This Article is From Dec 19, 2018

"I Wasn't Afraid Of Talking To The Press": Manmohan Singh's Jibe At Prime Minister Narendra Modi

Former prime minister Manmohan Singh said it was unfair to brand him as "silent" when PM Modi clearly seems to be the one avoiding the media.

Manmohan Singh did not elaborate on the RBI controversy on this occasion.

Highlights

  • The former Prime Minister said he used to address press meets regularly
  • Manmohan Singh was speaking at the launch of his book 'Changing India'
  • He, however, was evasive on his party's loan waivers and the RBI row
New Delhi:

Former Prime Minister Manmohan Singh today attacked his successor Narendra Modi over his alleged reluctance to comment on contentious issues, indicating that it was unfair to brand him as "silent" when PM Modi clearly seems to be the one avoiding the media.

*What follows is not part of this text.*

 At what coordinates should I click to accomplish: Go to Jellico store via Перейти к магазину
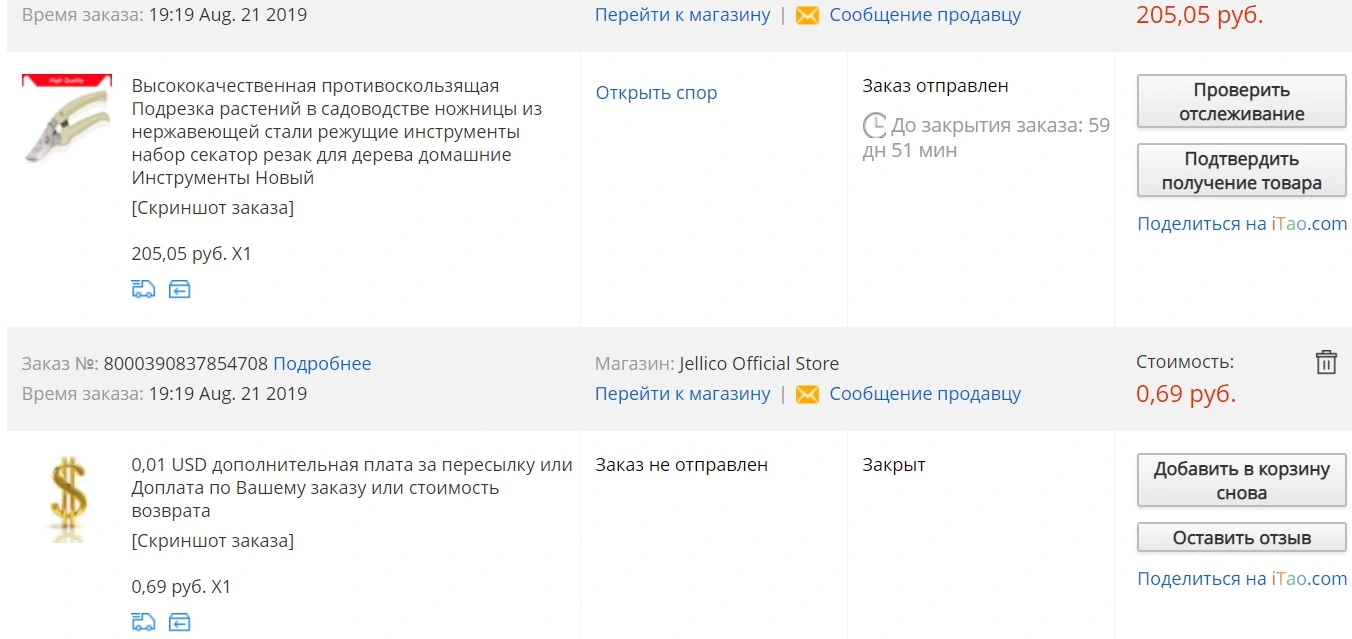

"People say I was a silent Prime Minister. But I wasn't the Prime Minister who was afraid of talking to the press. I met the press regularly, and after every foreign trip I undertook, I gave a press conference," Mr Singh said on the sidelines of an event held to release his book Changing India.

PM Modi has not addressed a single press conference ever since he stormed to power in 2014. This distinction has often drawn criticism from political detractors, especially Congress president Rahul Gandhi who recently asked him to "try one someday, because it's fun having questions thrown at you".   

A set of five volumes, Changing India details Mr Singh's life as an economist as well as his 10-year period at the helm of the Congress-led United Progressive Alliance regime.

Mr Singh was evasive on the economic feasibility of the farm loan waivers recently announced by the new Congress governments in Madhya Pradesh and Chhattisgarh. "The chief ministers announced it because we have to honour the commitments made in the election manifesto of states that went to the polls," he said, adding that he has not studied the likely impact of the move yet.

A question on the government trying to get its hands on the monetary reserves kept in the Reserve Bank of India also went unanswered, with the former Prime Minister (who, incidentally, had served as the central bank's governor in the 1980s) restricting himself to hoping that the two institutions would "find ways and means to work in harmony with each other".

Mr Singh had earlier termed former RBI governor Urjit Patel's resignation as a "severe blow" to the country's economy.

The former Prime Minister, however, said that he has made the most of his time spent governing the country. "Life has been a great adventure and enterprise, and I have no regrets. The country has been immensely kind to me and I will never be able to repay this debt," he asserted.